Strict moralists say you don't deal with corruption, period.
Pragmatists point out that in many parts of the world you do, indeed, deal with corruption, or you don't deal at all.
Oil companies with expanding international oil operations must grapple with questions about corruption more frequently than most of them care to admit in public. It's a difficult subject. All moral issues are. But corruption has an economic dimension, too. A scandal in Italy may be demonstrating how this often-overlooked piece of a complex puzzle might help weaken corruption's grip where it has become a way of fife.
MORALITY IMPORTANT
To recognize an economic dimension of corruption is not to diminish the moral considerations. Without question, corruption is wrong. But defining it can be difficult. What business people in some cultures construe as a bribe others may see, even expect, as acceptable courtesy. The truly moral walk away from offensive deals rather than accommodate their beliefs to commercial pressures. But corruption doesn't end when they do. Someone else will make the corrupt deal and see nothing wrong with it.
In Italy, a recent wave of prosecutions indicates that rigged contracts, bribes, and kickbacks have been the rule rather than the exception at top levels of an industrial system dominated by state-owned companies. The government even ensured that political parties received illicit funds in proportion to their electoral support.
As in other countries with entrenched corruption, an explanation exists for Italy's problems, which threaten to topple the Socialist government and flood Italian prisons with government officials and corporate executives. During the Cold War, mainstream political parties extracted money from businesses in the name of anti-Communism.
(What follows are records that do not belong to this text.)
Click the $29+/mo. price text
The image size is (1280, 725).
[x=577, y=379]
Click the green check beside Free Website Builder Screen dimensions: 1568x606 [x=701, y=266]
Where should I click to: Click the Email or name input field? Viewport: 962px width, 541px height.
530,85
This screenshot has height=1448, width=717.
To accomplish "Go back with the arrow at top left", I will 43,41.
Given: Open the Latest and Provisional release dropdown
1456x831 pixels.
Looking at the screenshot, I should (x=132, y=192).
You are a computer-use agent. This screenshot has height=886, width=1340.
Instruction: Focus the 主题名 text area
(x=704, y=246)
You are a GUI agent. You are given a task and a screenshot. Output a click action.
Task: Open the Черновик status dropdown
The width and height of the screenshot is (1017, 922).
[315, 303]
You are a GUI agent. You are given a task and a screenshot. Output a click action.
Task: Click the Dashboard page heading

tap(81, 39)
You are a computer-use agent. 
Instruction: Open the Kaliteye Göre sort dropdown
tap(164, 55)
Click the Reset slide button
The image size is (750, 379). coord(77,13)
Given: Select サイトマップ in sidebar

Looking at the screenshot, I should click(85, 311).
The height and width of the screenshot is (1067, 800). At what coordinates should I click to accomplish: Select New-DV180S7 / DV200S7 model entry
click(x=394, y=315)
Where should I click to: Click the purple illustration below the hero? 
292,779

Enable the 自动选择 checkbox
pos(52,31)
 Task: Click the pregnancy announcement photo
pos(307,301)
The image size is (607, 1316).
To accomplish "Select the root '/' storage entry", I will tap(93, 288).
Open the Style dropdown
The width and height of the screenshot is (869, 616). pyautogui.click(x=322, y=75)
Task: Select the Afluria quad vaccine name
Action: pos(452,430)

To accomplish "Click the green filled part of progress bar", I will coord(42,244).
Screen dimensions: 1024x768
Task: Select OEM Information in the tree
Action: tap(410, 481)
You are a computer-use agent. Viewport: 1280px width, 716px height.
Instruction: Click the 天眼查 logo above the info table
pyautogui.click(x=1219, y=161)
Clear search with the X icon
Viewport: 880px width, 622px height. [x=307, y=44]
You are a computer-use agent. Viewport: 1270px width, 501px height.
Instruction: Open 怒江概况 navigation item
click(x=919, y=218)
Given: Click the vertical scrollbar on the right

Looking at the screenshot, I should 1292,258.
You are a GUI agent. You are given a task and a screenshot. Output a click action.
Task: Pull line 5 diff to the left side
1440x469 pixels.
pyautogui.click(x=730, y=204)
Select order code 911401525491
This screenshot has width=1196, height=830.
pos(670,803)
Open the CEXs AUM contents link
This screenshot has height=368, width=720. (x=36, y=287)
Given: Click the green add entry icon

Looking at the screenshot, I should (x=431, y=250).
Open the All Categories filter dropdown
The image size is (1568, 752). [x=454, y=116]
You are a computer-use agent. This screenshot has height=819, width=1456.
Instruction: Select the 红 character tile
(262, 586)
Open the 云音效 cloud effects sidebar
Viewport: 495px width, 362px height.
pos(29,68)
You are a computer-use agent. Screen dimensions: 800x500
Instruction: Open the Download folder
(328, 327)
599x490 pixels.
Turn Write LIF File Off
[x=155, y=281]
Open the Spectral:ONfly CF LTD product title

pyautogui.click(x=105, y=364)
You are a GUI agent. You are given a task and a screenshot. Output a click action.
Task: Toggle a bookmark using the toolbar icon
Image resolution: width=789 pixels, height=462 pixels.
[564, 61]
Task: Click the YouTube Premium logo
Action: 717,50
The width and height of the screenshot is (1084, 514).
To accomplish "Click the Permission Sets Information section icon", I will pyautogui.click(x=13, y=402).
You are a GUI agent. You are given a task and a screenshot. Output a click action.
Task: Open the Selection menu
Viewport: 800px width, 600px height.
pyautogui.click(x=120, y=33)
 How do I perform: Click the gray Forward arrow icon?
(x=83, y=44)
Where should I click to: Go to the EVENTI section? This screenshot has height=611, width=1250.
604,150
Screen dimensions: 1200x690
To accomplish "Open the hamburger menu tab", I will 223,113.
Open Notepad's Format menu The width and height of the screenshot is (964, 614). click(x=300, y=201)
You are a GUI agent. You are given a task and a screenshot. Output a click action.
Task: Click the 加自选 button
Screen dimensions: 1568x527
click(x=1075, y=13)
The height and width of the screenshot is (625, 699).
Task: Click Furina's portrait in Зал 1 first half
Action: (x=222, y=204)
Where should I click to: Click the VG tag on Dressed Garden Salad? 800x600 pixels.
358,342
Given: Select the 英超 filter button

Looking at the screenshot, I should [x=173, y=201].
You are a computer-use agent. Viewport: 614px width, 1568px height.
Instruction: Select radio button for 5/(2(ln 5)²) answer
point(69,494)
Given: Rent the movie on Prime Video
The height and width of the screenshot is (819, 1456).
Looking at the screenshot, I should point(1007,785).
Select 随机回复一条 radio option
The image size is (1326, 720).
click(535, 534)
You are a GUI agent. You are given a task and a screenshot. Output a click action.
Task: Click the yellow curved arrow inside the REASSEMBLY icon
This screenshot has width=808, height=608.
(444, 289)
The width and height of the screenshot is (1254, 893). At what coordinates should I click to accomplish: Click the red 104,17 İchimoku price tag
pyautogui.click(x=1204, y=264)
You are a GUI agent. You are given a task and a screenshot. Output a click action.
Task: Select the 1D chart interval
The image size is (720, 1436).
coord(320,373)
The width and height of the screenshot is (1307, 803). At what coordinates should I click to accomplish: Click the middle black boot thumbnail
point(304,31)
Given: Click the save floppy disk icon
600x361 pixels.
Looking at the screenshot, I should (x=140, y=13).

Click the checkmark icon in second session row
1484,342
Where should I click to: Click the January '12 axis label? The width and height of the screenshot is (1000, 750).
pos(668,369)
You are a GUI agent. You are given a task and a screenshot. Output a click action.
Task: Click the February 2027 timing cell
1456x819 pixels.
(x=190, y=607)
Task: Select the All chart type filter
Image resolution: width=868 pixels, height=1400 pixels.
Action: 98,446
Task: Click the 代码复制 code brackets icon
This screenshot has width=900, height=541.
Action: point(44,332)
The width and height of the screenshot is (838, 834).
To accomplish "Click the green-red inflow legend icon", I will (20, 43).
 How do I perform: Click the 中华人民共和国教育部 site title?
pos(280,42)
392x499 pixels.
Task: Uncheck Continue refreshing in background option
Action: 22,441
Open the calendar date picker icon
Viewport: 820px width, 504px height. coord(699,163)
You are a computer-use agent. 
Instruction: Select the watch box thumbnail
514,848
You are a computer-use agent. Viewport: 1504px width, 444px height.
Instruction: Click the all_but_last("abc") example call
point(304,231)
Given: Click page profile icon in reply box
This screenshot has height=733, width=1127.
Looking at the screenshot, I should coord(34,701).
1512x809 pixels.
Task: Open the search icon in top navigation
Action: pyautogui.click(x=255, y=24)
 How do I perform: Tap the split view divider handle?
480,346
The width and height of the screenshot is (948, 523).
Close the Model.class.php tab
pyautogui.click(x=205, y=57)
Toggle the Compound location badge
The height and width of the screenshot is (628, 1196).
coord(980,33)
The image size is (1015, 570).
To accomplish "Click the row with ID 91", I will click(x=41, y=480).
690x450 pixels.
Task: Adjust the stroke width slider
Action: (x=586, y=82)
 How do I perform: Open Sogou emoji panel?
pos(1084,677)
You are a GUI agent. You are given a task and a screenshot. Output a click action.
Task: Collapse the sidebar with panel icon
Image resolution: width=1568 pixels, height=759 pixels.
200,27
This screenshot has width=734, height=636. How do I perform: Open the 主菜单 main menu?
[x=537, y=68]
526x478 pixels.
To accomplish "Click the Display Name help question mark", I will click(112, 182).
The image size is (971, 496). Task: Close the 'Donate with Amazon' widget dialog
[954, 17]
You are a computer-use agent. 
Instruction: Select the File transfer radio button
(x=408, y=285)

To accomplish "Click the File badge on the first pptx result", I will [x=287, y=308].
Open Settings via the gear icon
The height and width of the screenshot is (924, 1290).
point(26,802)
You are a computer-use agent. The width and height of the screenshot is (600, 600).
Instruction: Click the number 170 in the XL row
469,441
The Italian Communist party, they suspected, received aid from the old Soviet Union and its allies; they were just balancing the scales. Things grew from there--and kept growing after Communism slipped into decline. Explanations for rampant corruption elsewhere often relate to endemic poverty, which nowadays at least evokes more sympathy than anti-Communism.
Whatever its origins, however, corruption is corruption. And Italians have had their fill of it. The sweeping prosecutions in Italy have solid popular support. An impressive democratic backlash is under way, its aims moral but its motivations at least partly economic. The Wall Street Journal recently reported estimates by the Einaudi Institute of Turin that corruption has cost Italy's economy as much as $4.1 billion/year and added 15% to its debt, which amounts to 105% of annual gross national product of roughly $1 trillion. The costs and their effects on individual standards of living no doubt helped fuel the very proper moral outrage now pushing Italian democracy toward reform.
A USEFUL LESSON?
A lesson resides in all this, one that oil companies might somehow use to advantage in a world short of moral absolutes. Money spent on bribes and kickbacks is money that cannot be invested in oil wells and factory equipment, distributed in taxes, or spent on goodwill projects such as school construction and medical service. Money spent on bribes and kickbacks benefits a few to the detriment of many. Injustice such as this historically provides the fuel for change. It demands that economics be reconciled with morality and that government be held to new account. Italy appears ready to show how democracies accomplish the task. Companies tired of outstretched palms should call attention to these exemplary developments.